**WORK INSTRUCTION:**
Return, verbatim and in full, the records that follow, but not their pictures.

##### SUPPLIED MATERIAL #####

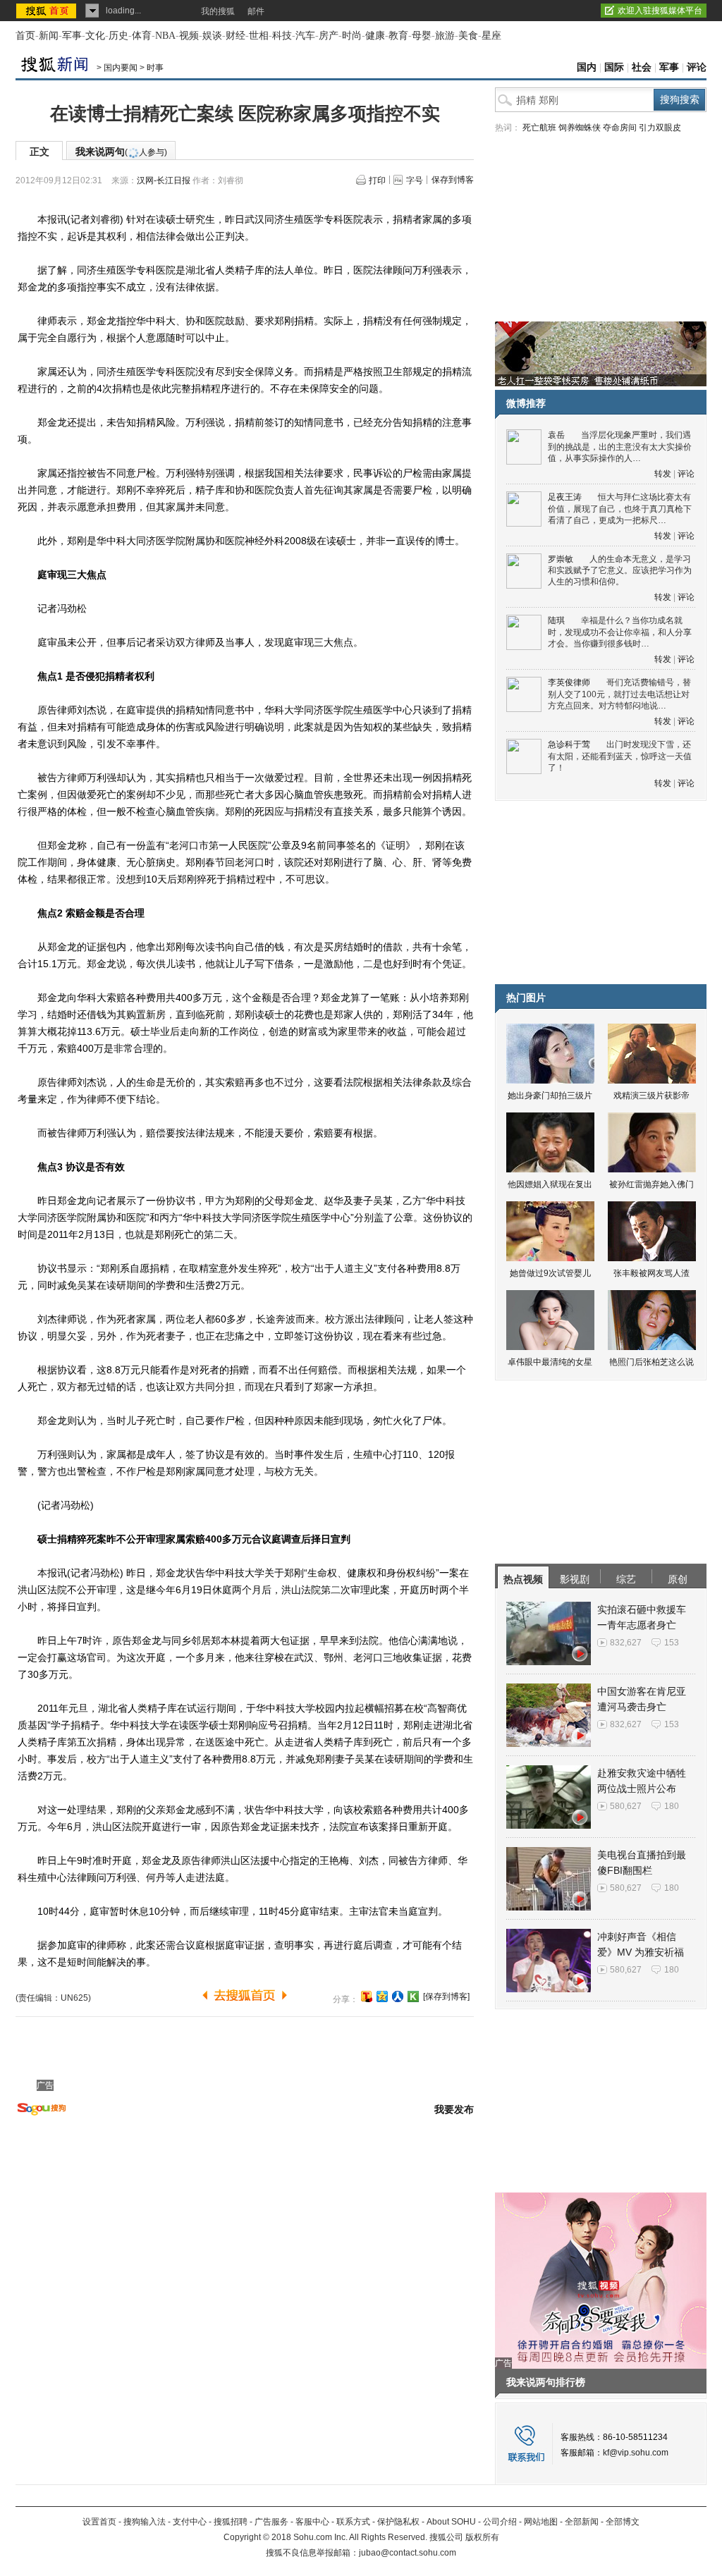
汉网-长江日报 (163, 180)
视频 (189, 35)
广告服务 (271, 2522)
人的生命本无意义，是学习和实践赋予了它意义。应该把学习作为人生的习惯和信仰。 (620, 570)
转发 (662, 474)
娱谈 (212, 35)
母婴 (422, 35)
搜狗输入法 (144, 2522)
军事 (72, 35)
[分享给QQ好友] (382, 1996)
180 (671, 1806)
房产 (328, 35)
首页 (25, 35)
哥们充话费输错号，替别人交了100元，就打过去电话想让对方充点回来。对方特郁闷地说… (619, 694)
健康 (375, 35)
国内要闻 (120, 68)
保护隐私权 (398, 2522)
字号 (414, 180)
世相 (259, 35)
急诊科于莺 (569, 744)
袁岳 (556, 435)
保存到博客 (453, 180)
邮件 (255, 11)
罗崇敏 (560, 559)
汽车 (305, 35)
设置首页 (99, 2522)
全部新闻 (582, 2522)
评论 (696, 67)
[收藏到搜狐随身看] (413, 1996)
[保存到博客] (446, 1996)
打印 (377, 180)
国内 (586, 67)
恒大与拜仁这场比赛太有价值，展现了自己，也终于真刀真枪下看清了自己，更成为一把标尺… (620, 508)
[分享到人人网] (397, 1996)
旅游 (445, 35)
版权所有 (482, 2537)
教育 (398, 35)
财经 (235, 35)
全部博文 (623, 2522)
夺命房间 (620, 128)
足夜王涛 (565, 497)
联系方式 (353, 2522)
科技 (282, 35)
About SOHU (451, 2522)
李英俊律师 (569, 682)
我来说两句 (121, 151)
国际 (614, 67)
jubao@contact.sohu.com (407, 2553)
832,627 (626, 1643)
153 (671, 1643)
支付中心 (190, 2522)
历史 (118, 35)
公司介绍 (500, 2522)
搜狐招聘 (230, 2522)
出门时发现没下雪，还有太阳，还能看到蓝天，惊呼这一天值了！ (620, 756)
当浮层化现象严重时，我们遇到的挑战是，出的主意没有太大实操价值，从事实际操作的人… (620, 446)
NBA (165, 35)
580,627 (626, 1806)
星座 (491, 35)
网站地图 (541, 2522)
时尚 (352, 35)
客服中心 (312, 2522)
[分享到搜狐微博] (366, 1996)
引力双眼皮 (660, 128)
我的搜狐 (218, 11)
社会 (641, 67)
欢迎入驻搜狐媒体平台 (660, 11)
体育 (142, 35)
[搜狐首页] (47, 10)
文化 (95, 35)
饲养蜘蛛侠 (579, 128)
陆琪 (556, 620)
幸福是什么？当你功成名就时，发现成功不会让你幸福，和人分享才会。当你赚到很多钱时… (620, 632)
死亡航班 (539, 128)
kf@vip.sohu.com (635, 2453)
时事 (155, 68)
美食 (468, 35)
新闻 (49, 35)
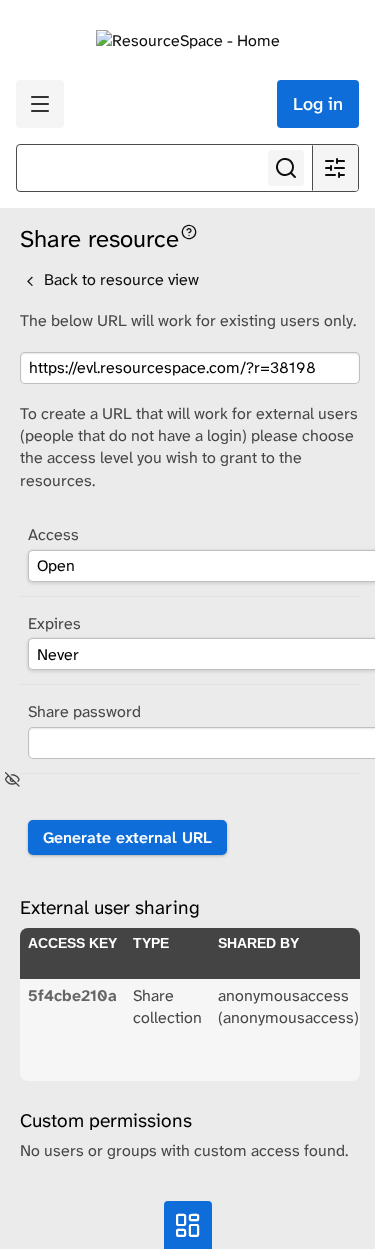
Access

#####

**RESPONSE AREA:**
汉网-长江日报 (163, 180)
视频 (189, 35)
广告服务 (271, 2522)
人的生命本无意义，是学习和实践赋予了它意义。应该把学习作为人生的习惯和信仰。 (620, 570)
转发 (662, 474)
娱谈 (212, 35)
母婴 (422, 35)
搜狗输入法 (144, 2522)
军事 (72, 35)
[分享给QQ好友] (382, 1996)
180 (671, 1806)
房产 (328, 35)
首页 (25, 35)
哥们充话费输错号，替别人交了100元，就打过去电话想让对方充点回来。对方特郁闷地说… (619, 694)
健康 (375, 35)
国内要闻 (120, 68)
保护隐私权 (398, 2522)
字号 (414, 180)
世相 (259, 35)
急诊科于莺 (569, 744)
袁岳 (556, 435)
保存到博客 (453, 180)
邮件 (255, 11)
罗崇敏 (560, 559)
汽车 (305, 35)
设置首页 (99, 2522)
全部新闻 (582, 2522)
评论 (696, 67)
[收藏到搜狐随身看] (413, 1996)
[保存到博客] (446, 1996)
打印 (377, 180)
国内 (586, 67)
恒大与拜仁这场比赛太有价值，展现了自己，也终于真刀真枪下看清了自己，更成为一把标尺… (620, 508)
[分享到人人网] (397, 1996)
旅游 (445, 35)
版权所有 (482, 2537)
教育 (398, 35)
财经 (235, 35)
全部博文 (623, 2522)
夺命房间 (620, 128)
足夜王涛 (565, 497)
联系方式 (353, 2522)
科技 (282, 35)
About SOHU (451, 2522)
李英俊律师 (569, 682)
我来说两句 (121, 151)
国际 (614, 67)
jubao@contact.sohu.com (407, 2553)
832,627 (626, 1643)
153 (671, 1643)
支付中心 (190, 2522)
历史 (118, 35)
公司介绍 (500, 2522)
搜狐招聘 (230, 2522)
出门时发现没下雪，还有太阳，还能看到蓝天，惊呼这一天值了！ (620, 756)
当浮层化现象严重时，我们遇到的挑战是，出的主意没有太大实操价值，从事实际操作的人… (620, 446)
NBA (165, 35)
580,627 (626, 1806)
星座 (491, 35)
网站地图 (541, 2522)
时尚 (352, 35)
客服中心 (312, 2522)
[分享到搜狐微博] (366, 1996)
引力双眼皮 (660, 128)
我的搜狐 (218, 11)
社会 (641, 67)
欢迎入驻搜狐媒体平台 (660, 11)
体育 (142, 35)
[搜狐首页] (47, 10)
文化 (95, 35)
饲养蜘蛛侠 (579, 128)
陆琪 (556, 620)
幸福是什么？当你功成名就时，发现成功不会让你幸福，和人分享才会。当你赚到很多钱时… (620, 632)
死亡航班 (539, 128)
kf@vip.sohu.com (635, 2453)
时事 (155, 68)
美食 (468, 35)
新闻 (49, 35)
Access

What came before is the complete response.